Law firms’ terms of business need to clearly provide them with adequate rights to stop work for a client who refuses to pay, solicitors have been warned following an important Court of Appeal ruling yesterday.
The court also indicated that solicitors should not have to continue working for a client when there is little realistic prospect of payment.
The appeal judges overturned the ruling of the Senior Courts Costs Office, which had been upheld by Mr Justice Cranston in the High Court, in Cawdrey Kaye Fireman & Taylor v Minkin.
Lord Justice Ward summarised the kind of problem that arose in this case as one that every solicitor, in one way or another, will encounter: “The solicitor is instructed to conduct certain litigation on the client’s behalf. He gives his best estimate of the cost of doing so. He asks for a payment on account. The litigation becomes more complicated than had been envisaged. The estimate is exceeded. More money is requested on account.
“The client is by now dissatisfied with the service he has been receiving and believes that the costs are excessive and that the solicitor is achieving nothing. The fractious relationship is terminated and the solicitor’s bill is assessed.
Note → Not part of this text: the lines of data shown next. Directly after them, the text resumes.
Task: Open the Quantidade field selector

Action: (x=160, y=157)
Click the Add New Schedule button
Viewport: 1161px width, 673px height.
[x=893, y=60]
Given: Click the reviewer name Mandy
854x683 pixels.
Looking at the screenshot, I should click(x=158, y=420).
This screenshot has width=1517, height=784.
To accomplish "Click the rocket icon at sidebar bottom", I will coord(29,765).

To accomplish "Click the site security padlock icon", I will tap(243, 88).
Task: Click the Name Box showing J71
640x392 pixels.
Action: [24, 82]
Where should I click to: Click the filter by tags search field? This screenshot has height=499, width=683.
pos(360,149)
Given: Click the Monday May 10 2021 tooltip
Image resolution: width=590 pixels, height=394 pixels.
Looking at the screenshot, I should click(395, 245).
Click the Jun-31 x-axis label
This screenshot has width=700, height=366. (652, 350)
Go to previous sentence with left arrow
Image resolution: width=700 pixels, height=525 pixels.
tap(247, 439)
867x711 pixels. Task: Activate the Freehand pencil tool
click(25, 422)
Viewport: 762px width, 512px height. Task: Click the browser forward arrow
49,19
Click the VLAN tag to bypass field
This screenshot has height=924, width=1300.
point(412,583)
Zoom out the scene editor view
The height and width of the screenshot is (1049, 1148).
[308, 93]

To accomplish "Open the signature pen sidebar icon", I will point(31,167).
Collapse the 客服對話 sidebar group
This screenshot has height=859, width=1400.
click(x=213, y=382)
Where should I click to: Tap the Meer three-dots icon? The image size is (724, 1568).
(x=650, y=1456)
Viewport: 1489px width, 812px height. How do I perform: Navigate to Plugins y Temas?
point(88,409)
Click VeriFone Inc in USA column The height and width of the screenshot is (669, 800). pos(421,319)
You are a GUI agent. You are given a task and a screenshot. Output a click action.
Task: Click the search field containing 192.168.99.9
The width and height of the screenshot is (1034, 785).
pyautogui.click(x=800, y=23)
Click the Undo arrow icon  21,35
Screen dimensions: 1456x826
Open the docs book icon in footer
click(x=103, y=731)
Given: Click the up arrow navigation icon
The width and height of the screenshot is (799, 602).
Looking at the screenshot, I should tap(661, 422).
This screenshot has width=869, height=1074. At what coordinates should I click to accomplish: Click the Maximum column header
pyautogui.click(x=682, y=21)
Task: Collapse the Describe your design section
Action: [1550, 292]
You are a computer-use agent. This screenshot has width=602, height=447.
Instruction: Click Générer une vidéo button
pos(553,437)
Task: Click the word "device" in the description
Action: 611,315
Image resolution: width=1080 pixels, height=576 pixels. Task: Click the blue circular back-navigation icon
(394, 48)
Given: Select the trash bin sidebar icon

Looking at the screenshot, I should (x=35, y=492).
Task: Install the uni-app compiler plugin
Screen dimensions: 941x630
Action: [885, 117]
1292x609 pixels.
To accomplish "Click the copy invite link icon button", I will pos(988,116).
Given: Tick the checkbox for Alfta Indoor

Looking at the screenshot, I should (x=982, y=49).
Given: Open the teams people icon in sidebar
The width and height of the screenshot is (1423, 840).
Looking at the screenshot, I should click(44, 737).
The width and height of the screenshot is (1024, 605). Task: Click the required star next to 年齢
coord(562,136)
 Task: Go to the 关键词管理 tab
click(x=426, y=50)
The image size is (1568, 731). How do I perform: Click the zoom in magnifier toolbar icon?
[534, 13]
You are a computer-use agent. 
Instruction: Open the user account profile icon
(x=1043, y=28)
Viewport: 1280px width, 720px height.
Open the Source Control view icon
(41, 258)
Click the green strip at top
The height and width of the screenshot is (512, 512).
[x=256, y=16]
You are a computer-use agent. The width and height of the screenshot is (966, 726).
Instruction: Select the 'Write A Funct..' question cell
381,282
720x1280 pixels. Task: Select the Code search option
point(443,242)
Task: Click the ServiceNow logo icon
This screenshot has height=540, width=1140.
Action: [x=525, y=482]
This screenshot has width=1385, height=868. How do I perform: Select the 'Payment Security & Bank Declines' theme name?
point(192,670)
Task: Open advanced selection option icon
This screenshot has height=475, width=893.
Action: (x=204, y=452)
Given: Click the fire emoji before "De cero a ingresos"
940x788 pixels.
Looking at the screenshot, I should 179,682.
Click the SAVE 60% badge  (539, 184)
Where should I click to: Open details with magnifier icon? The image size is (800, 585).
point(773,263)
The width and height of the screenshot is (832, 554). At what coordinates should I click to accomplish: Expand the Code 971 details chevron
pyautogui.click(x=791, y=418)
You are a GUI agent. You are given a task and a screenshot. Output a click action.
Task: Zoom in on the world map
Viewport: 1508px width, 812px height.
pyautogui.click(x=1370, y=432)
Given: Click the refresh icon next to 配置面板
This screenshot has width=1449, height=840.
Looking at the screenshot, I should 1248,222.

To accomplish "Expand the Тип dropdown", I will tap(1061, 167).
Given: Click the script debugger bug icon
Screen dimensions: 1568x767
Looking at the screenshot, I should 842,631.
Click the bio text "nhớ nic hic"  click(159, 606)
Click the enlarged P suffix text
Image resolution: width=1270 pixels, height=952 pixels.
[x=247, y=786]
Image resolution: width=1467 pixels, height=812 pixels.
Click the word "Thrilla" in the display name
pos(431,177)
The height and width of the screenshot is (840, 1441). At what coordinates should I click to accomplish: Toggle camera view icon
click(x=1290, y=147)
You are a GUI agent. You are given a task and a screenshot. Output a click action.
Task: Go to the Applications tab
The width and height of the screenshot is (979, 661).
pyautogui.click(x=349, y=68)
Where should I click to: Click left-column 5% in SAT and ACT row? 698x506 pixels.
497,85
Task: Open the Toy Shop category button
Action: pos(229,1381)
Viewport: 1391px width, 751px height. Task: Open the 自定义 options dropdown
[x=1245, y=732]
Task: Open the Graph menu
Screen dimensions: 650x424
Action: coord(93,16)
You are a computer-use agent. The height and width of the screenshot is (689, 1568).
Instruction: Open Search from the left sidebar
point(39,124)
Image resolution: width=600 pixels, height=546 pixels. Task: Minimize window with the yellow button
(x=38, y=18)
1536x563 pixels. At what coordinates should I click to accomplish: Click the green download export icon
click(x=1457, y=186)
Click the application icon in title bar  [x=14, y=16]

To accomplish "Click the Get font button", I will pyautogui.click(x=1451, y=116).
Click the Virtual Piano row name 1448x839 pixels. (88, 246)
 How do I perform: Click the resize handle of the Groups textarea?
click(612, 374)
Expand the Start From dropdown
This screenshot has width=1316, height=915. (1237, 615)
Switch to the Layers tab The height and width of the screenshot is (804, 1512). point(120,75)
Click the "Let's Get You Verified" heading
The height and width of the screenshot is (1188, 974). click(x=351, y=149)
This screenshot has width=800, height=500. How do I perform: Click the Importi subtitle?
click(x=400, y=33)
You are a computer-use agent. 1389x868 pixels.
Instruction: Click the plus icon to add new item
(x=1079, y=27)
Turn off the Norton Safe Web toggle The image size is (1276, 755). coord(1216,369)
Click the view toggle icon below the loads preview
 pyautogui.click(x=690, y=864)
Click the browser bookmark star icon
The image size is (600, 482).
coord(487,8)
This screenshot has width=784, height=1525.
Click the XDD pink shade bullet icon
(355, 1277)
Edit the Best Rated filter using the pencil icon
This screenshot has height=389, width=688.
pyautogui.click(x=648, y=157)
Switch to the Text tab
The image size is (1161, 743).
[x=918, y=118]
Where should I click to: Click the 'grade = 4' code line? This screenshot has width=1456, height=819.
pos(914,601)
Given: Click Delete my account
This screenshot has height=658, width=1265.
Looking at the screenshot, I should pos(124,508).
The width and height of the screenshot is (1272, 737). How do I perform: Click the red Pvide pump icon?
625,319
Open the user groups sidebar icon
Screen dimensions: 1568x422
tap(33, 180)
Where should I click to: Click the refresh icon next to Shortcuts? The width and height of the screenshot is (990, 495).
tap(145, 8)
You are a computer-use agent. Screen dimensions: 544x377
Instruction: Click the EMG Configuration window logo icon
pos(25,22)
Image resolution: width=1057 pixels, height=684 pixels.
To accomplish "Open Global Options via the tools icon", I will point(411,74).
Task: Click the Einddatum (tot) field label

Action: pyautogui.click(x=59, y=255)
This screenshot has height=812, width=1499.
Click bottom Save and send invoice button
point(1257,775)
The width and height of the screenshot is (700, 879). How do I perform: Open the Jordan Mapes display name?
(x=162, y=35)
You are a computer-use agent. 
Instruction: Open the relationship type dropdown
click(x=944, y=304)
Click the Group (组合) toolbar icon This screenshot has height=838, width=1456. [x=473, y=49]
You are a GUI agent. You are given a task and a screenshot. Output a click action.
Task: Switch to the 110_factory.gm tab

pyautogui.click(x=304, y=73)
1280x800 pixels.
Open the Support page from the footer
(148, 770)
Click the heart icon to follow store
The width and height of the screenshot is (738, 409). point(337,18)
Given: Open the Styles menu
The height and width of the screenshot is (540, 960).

“Then – and this may be the unexpected turn of events, at least from the solicitor’s perspective – the costs judge conducting the assessment concludes that it was the solicitor who wrongfully terminated the retainer and did so before the litigation had come to its end. Not having performed an entire contract, the solicitor is entitled to no further fees: indeed he must repay the fees he has already received on account.”
The Court of Appeal said CKFT was entitled to suspend work pending payment of its bill, pursuant to its terms of business. It found the client had then terminated the retainer by expressing a lack of confidence in the solicitors and writing an e-mail about which Lord Justice Ward said: “Were he [the client] Lord Sugar, dealing with his Apprentices, he would be pointing his finger and saying, ‘You’re fired’.”
The court also said Cranston J had been wrong to say that so long as the basis for the client withholding payment is not frivolous, trivial or made in bad faith, it may not be reasonable for the firm to terminate for that reason.
A briefing on the case by Bernard Livesey QC and Joshua Munro of Hailsham Chambers, who acted for CKFT, said that while the case turned on its own facts, Lord Justice Elias’s statement that the court should not “compel a solicitor to carry on working for a client even though there may be little realistic prospect of payment” could be of use in future cases.
They said questions remained over whether the ‘entire contract’ doctrine, in relation to solicitors’ retainers at least, is fit for purpose in the 21st century. “We suggest that the doctrine may now be outmoded. We suggest that solicitors may avoid the application of the doctrine by suitable provisions in their retainers unequivocally providing contractual rights to payment before the conclusion of the litigation that the solicitor is retained to prosecute.”
They added: “The case highlights the need for solicitors to ensure that their terms of business clearly provide them with adequate rights to stop work for a client who refuses to pay, and for clients to tread very carefully when considering refusing to pay interim bills but requiring solicitors to carry on acting.
“Whilst the ‘entire contract’ doctrine continues to apply, this remains a potentially tricky area to navigate.”